When it comes to overall health, sleeping right should be a top priority. However, most of us get poor sleep practically every night, which leads to a plethora of negative effects on our hormone distribution. Research continuously shows that our mood, weight balance, energy levels, and other health factors rely heavily on enough quality sleep. If you find it difficult to fall asleep, stay asleep, or get up in the morning, these habits may result in a healthier life through better sleep each night.
1. Light Balance: Most of us know that sleep depends heavily on a circadian rhythm; you’ll be better able to fall asleep and stay asleep each night if your body is receiving consistent signals that tell it when to be alert and when to power down. Light plays a crucial role in maintaining this natural rhythm within us. For starters, get as much sunlight during the day as you can. Opt for lunch outside, a walk instead of a drive, or natural light from nearby windows rather than light bulbs if you’re staying in. It’s equally as important to shut out light at night, especially blue light from our TVs, phones, and other devices. Blue light is extremely effective at telling your brain not to produce melatonin, which is the hormone our body releases to inform us it’s time for sleep. Try powering down all these lights two hours before going to sleep.
2. Bedrooms Are for Relaxing: Besides pouring out harmful blue light, trying to sleep with our devices on can put our brains into overdrive. By concentrating on something such as a TV show, social media, or work, we are telling our brains that it is still time to be awake, making it more difficult for our brains to slip into deep sleep as it tries to figure out if it should be sending sleep signals or not. If you only use your bed for sleep, you’ll get into the habit of relaxing and falling asleep more easily when you lay down for the night.

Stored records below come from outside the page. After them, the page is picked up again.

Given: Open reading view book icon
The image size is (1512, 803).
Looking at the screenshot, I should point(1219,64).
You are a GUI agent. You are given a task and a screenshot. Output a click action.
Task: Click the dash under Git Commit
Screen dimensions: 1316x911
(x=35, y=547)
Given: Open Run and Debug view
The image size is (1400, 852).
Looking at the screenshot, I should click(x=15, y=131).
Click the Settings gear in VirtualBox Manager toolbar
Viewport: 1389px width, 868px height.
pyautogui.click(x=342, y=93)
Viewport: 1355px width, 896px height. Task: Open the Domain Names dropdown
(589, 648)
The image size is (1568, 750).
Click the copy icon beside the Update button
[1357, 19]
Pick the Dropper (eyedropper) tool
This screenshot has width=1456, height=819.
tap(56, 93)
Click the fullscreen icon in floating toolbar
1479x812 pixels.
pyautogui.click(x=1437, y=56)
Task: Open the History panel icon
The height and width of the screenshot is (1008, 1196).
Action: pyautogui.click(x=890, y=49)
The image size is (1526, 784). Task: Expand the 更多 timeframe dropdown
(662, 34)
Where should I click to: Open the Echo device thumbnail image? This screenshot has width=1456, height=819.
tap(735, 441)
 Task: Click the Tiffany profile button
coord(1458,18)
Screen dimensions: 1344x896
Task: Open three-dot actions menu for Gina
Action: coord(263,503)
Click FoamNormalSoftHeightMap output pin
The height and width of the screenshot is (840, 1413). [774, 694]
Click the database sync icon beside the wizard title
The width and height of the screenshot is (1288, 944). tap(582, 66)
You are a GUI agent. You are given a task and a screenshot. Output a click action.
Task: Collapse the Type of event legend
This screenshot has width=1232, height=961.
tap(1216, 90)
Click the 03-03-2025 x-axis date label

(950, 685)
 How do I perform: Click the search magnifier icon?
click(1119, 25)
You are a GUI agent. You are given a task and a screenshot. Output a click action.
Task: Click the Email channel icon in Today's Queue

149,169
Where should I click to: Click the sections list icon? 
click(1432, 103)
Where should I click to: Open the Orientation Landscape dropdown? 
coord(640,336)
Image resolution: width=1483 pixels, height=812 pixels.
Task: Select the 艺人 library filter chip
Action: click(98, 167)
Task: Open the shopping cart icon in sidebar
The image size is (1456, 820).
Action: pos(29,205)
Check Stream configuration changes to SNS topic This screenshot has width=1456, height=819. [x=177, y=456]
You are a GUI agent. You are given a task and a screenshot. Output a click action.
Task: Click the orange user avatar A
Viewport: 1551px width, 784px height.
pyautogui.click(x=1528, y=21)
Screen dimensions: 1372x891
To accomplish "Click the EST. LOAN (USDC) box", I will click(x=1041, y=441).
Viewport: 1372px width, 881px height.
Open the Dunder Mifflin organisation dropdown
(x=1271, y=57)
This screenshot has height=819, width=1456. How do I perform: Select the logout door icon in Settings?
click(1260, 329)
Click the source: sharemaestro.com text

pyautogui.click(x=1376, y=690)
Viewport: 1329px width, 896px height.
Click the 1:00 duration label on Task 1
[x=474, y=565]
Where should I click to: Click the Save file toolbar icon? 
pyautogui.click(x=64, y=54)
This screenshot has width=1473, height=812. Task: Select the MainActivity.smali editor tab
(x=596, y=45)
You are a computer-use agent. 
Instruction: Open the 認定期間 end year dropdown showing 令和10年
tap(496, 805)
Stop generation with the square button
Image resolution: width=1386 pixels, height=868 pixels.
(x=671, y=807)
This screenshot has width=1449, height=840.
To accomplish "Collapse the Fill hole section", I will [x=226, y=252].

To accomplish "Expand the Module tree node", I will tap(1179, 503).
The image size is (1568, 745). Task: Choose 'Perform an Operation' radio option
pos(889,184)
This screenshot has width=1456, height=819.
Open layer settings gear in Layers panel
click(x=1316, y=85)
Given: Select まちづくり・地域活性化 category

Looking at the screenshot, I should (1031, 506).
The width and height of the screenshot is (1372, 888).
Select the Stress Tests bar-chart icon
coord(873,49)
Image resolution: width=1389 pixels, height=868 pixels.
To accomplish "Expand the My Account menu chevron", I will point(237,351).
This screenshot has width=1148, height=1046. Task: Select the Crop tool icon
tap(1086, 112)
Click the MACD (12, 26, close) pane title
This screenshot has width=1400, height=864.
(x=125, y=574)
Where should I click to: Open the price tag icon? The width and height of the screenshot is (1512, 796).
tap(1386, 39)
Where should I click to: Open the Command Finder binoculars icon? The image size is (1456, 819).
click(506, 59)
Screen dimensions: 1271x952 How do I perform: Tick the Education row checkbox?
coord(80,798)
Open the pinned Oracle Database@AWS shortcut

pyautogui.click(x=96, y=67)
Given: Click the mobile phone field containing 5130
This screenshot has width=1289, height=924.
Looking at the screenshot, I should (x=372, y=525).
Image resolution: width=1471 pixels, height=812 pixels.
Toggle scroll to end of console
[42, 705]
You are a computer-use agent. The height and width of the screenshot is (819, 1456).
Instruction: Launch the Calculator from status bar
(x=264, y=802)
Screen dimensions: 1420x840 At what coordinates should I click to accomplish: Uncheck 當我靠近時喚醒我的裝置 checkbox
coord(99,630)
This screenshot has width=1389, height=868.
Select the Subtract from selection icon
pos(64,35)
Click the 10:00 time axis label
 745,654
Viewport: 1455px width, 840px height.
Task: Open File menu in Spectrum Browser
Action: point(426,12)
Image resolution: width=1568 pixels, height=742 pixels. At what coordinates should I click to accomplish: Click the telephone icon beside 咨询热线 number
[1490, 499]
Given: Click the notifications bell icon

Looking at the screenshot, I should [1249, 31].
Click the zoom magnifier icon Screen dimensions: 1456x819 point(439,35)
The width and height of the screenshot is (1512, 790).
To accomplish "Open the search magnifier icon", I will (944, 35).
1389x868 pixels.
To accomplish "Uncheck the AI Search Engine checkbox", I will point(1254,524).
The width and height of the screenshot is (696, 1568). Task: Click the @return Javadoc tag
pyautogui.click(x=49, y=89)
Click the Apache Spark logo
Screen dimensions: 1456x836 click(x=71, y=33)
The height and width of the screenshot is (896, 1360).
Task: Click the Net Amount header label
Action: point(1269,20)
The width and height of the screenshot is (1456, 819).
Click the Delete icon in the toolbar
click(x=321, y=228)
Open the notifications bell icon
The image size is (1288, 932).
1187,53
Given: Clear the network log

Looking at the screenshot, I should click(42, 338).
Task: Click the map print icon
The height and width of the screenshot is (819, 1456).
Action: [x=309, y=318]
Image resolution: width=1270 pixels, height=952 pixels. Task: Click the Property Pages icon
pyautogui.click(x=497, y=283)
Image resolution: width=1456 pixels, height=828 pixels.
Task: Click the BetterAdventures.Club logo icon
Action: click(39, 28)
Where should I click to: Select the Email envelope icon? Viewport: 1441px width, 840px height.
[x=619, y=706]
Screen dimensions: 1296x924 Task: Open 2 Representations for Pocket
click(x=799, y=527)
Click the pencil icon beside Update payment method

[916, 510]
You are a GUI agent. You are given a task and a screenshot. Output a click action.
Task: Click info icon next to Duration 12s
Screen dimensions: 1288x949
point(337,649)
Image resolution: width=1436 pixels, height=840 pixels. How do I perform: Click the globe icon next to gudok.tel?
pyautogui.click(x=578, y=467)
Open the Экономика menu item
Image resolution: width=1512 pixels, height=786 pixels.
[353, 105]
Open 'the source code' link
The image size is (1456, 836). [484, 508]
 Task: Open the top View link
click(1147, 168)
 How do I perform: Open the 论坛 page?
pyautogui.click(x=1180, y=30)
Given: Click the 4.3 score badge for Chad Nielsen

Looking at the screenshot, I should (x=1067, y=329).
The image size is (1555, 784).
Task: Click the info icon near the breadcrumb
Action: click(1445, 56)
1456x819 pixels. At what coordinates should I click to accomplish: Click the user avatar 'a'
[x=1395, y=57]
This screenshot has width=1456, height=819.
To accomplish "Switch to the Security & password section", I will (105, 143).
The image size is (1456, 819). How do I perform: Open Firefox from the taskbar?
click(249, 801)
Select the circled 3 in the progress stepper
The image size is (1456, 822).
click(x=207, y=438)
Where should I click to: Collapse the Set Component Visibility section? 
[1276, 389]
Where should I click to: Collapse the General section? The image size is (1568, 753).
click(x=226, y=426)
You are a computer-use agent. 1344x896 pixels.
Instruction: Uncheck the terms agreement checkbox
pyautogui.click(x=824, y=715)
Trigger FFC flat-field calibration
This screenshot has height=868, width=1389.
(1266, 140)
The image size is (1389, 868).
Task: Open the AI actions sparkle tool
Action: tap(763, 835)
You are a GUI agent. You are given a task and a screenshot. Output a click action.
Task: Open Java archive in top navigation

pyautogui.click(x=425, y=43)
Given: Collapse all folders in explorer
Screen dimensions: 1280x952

3. Comfort is a Big Factor: Mattresses and pillows that support proper sleep posture may be big investments, but they have big benefits too. Back and neck pain often originate from our sleep posture and have a huge effect on our sleep night and performance during the day. Try to get into the habit of sleeping with a pillow between your legs and a pillow that keeps your head level with your spine if you’re a side sleeper. If possible, switch your mattress at least every eight years.
4. The Bedroom Environment: While you may not think you are a picky sleeper, certain environmental factors can be keeping you from getting the best rest. Seal your mattress with a cover to keep accumulated allergens in your mattress from irritating your eyes, nose, throat, and skin.
5. Temperature: Your body temperature also has an impact on quality of sleep. Keeping your bedroom cool, at about 70 degrees, will keep you more soundly asleep.